## EXERCISE AIM
Please echo the lines of the listing below, starting at the line containing "You are a GUI" and ending at the line containing "Screen dimensions: 1029x579", both included.

## RECORDS SHOWN
++++++++++

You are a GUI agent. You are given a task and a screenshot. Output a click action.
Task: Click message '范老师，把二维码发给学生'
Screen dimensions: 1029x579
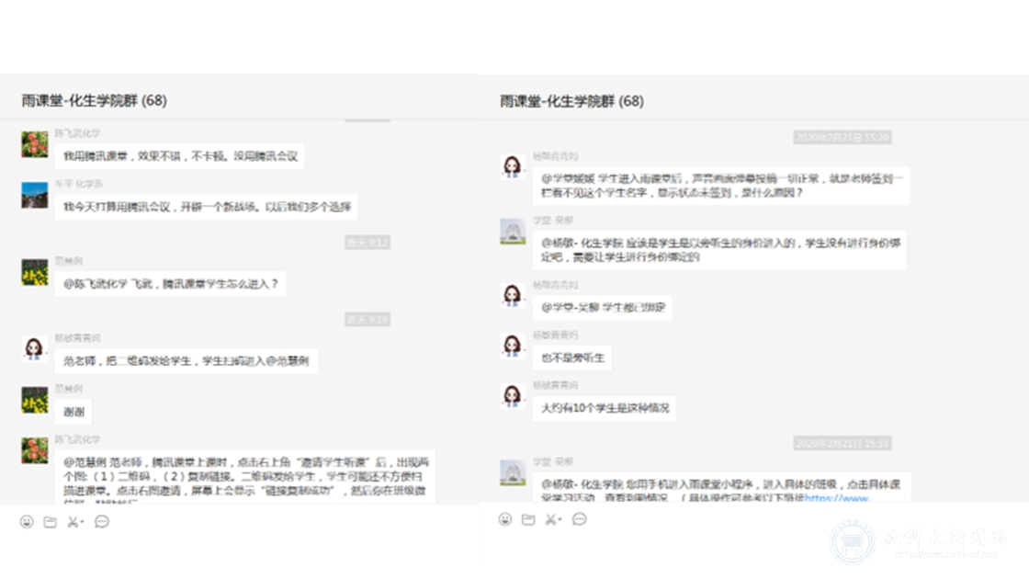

++++++++++

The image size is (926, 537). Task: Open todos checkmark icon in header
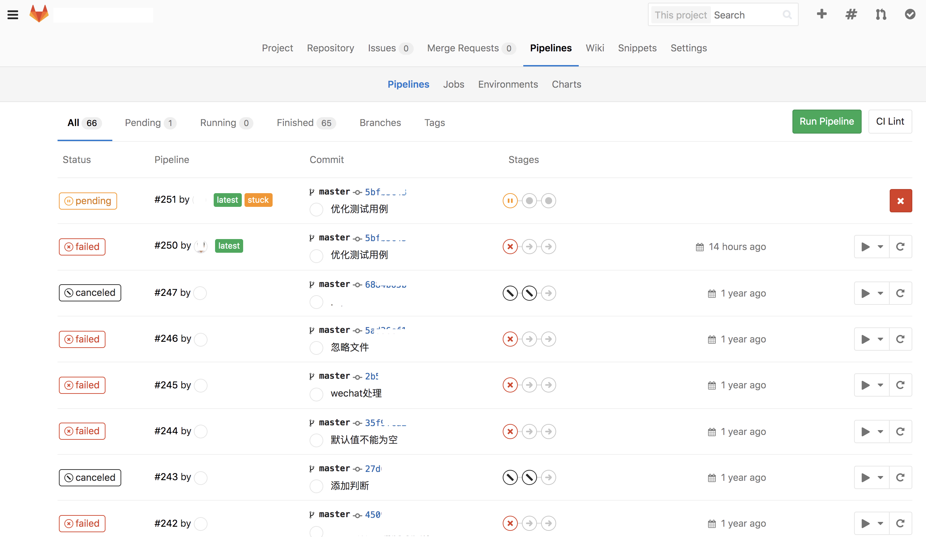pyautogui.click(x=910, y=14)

++++++++++

## ANSWER
You are a GUI agent. You are given a task and a screenshot. Output a click action.
Task: Click message '范老师，把二维码发给学生'
Screen dimensions: 1029x579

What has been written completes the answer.